# Your objective
Copy the lines below word for word, leaving out the pictures.

# Provided entries
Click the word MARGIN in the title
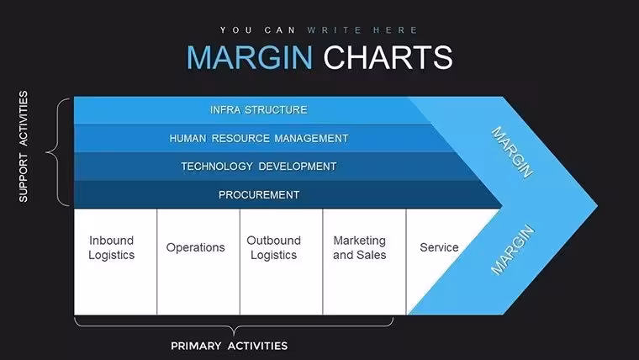(250, 57)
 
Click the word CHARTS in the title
(388, 57)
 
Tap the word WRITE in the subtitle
(335, 30)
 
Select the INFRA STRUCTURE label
(259, 110)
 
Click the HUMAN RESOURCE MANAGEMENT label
(259, 139)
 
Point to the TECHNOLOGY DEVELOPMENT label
(259, 167)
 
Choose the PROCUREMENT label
(259, 195)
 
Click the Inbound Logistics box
(115, 262)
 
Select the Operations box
(198, 262)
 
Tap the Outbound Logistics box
(281, 262)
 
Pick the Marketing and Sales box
(364, 262)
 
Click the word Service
(439, 247)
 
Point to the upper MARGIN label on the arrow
(512, 152)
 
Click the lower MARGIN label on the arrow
(512, 250)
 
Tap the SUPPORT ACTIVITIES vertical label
(24, 146)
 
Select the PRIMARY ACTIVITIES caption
(229, 347)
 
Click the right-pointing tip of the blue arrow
(597, 206)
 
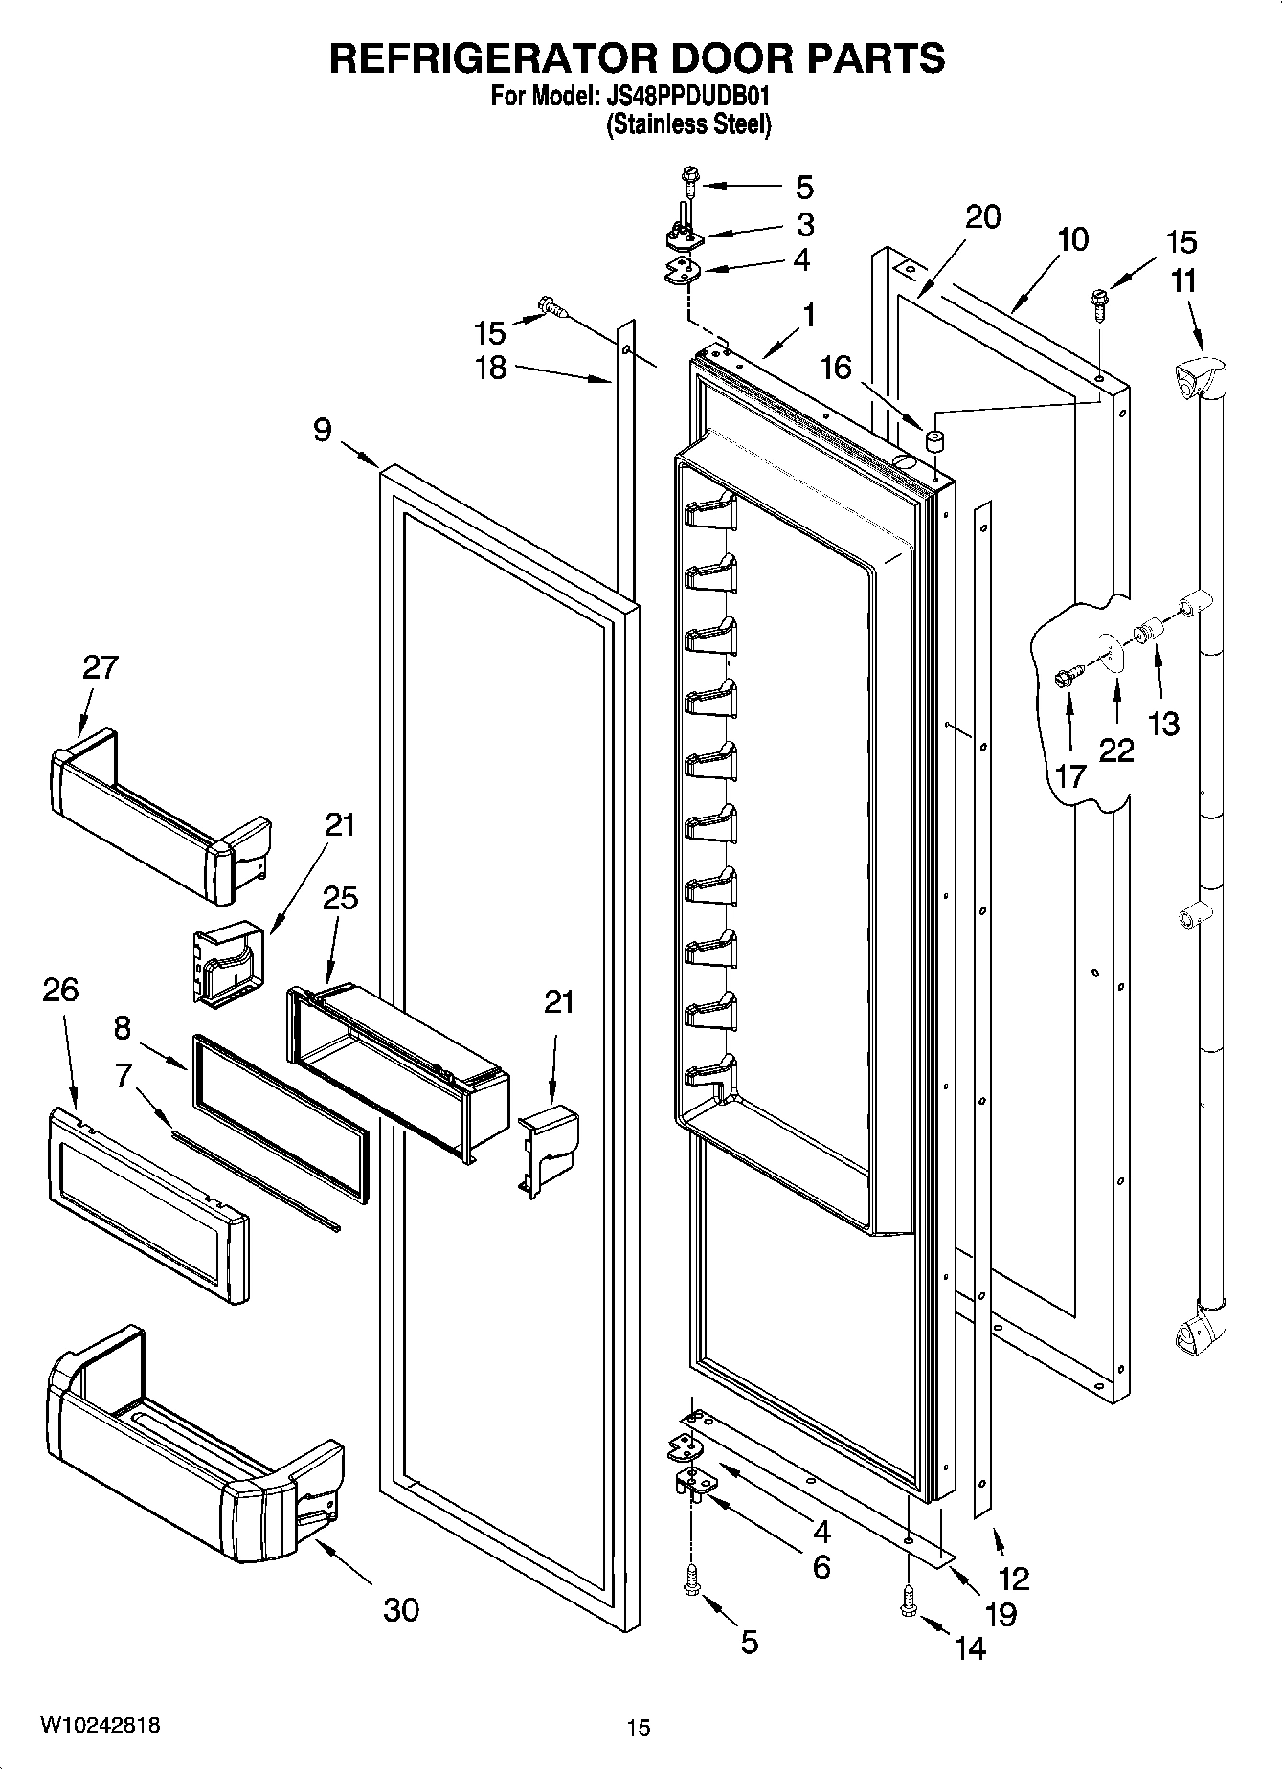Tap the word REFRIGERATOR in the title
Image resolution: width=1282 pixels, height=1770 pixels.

# Reply to the task
Click the word MARGIN in the title
(250, 57)
 
Click the word CHARTS in the title
(388, 57)
 
Tap the word WRITE in the subtitle
(335, 30)
 
Select the INFRA STRUCTURE label
(259, 110)
 
Click the HUMAN RESOURCE MANAGEMENT label
(259, 139)
 
Point to the TECHNOLOGY DEVELOPMENT label
(259, 167)
 
Choose the PROCUREMENT label
(259, 195)
 
Click the Inbound Logistics box
(115, 262)
 
Select the Operations box
(198, 262)
 
Tap the Outbound Logistics box
(281, 262)
 
Pick the Marketing and Sales box
(364, 262)
 
Click the word Service
(439, 247)
 
Point to the upper MARGIN label on the arrow
(512, 152)
 
Click the lower MARGIN label on the arrow
(512, 250)
 
Tap the SUPPORT ACTIVITIES vertical label
(24, 146)
 
Select the PRIMARY ACTIVITIES caption
(229, 347)
 
Click the right-pointing tip of the blue arrow
(597, 206)
 
Tap the word REFRIGERATOR in the title
Image resolution: width=1282 pixels, height=1770 pixels.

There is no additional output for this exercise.